Data for this task:
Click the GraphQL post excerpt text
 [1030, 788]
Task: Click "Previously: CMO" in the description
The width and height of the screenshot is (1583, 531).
---
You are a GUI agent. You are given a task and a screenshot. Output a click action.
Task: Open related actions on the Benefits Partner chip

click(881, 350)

Your objective: Taking the entries above, write out exactly each line from the one holding "Click the GraphQL post excerpt text" to the one holding "The width and", both included, and stop there.

The answer:
Click the GraphQL post excerpt text
 [1030, 788]
Task: Click "Previously: CMO" in the description
The width and height of the screenshot is (1583, 531).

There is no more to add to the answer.